Acute appendicitis is the most common cause of acute abdomen in young adults
Usually happens on wakening (from experience) or so painful that the patient awakes

Anatomy
The appendix has no peristaltic capabilities
The base of the appendix is constant: the confluence of the 3 taenia coli of the caecum whcih fuse to form the outer longitudinal muscle coat of the appendix
Appendicular artery is an end artery
Location of the appendix: 6 in all
74% (3/4) Retrocecal!
21% (1/5) Pelvic
Others: Paracaecal, subcaecal, preileal, postileal

Acute Appendicitis
Introduction
Rare in infants
becomes increasingly common in childhood
reaching peak in teens and early 20s
after middle age, the risk becomes quite small
at 25 yo, males: females = 3:2 (Bailey and Love)

Aetiology:
Refer to book

Pathology: Refer to Robbins

Clinical Diagnosis
Central abdominal pain (poorly localized, colicky [though less severe than small bowel colic]) a/w nausea, anorexia and usually 1 or 2 episodes of vomiting following onset of pain
The pain is usually relieved with movement (i.e. patient is restless)
Anorexia is useful and constant especially in children
After the next 6 hours, temperature slowly rises with increased HR


Migratory Pain: periumbilical visceral to RIF somatic. this shift is only seen in 50% of acute appendicitis. Recall that for that to occur, the appendix must be anteriorly positioned. Unfortunately, 3/4 of appendices are located retrocecally.
Anorexia: constant feature, especially in children
Nausea/Vomiting: vomiting episodes (1 or 2) usually follow onset of periumbilical pain
Tenderness over RIF: localised somatic pain, worse with movement (peritoneal irritation). Localized pain in RIF is unusual in elderly. Tenderness over the RIF is only possible if the appendix is anteriorly located. In fact people with an appendix in the pelvis may instead present with suprapubic discomfort and tenesmus with tenderness elicited via DRE.
Rebound tenderness
Elevated temperature: slowly rises after 6 hours. Temperatures > 38.5*C in children, suspect other causes e.g. mesenteric adenitis
Leukocytosis
Shift to the Left

Maximal tenderness and guarding over the McBurney's point

Signs: 4 in all
1. Pointing sign (asked to point to where it began and hwere it moved).
2. Rovsing's sign
3. Psoas Sign (Usually the px presents with hips flexed due to retrocecal position of appendix sitting on and irritating the psoas muscle. Extending the hip worsens the pain)
4. Obturator sign: flex hip and internally rotate. This stretches the obturator internus. If irritated by the appendix, the pain will be felt in the suprapubic region.

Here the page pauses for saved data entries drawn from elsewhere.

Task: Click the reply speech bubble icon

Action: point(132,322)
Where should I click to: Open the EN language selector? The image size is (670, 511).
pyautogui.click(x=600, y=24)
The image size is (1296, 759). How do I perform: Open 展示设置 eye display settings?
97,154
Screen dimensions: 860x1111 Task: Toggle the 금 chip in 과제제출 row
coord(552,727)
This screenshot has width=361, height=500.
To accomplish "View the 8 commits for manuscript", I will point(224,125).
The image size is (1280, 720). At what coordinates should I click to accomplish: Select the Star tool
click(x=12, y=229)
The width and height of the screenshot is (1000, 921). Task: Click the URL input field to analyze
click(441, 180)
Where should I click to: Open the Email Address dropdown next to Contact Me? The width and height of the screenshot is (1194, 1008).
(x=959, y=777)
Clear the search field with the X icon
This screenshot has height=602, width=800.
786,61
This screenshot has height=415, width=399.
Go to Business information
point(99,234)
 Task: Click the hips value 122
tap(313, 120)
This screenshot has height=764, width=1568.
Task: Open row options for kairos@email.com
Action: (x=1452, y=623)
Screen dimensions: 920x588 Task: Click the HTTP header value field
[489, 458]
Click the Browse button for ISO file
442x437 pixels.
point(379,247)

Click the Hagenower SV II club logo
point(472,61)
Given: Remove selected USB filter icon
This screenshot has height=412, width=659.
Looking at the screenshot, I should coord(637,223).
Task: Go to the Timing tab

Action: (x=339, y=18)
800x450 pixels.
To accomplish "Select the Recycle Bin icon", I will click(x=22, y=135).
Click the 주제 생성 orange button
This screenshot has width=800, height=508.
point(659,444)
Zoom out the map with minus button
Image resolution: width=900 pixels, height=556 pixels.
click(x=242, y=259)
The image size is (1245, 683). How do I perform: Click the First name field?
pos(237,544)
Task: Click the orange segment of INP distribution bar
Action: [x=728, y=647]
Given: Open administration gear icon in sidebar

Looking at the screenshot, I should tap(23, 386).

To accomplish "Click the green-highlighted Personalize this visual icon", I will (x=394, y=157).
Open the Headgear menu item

Special features suggesting location
1. Retrocecal: RIF tenderness may be absent (shielded by cecum). Loin tenderness instead. rigidity of the quadratus lumborum. Psoas sign (flexed hip). Hyperextend only if hips not flexed to start with (i.e. not already in pain)
2. Pelvic: RIF pain may be absent. suprapubic pain just above and to the R of the pubic symphysis, tenesmus, diarrhea (appendix with rectum) or frequency (if in contact with the bladder) DRE = tenderness in POD or rectovesical pouch on the R side. Psoas and obturator sign may be present.
3. Post ileal: diarrhea and retching. Tenderness to the R of the umbilicus.

Special features according to age

Elderly: localized pain in RIF is unusual
Obese
Pregnant

Investigations
Lab:
FBC, U/E/Cr, UPT, Urinalysis
Imaging studies
Abdominal ultrasound
CT scan when met with diagnostic uncertainty

Management:
Alvarado score (for Emergency departments w/o CT scans)
The scores will determine whether or not to request for urgent GS registrar referral
7-10: high risk
4-7: moderate risk
1-3: d/c with advice to return

Treatment
Appendicectomy
Complications
- Rupture
- Appendiceal mass to rupture later
- Abscess
- spread into portal circulation
- Fistula formation
Common Caveats in Emergency Medicine Diagnoses:



1. Appendicitis misdiagnosed as Acute Gastroenteritis: AGE

Professor Manning mentioned a study in a hospital in the USA which revealed that high percentages (can't remember exact figures) of appendicitis cases were misdiagnosed as AGE. Prof Manning jokingly explained that it was probably because AGE is an easier and more convenient diagnosis (no need for observation or further hospital stays!) compared to acute appendicitis!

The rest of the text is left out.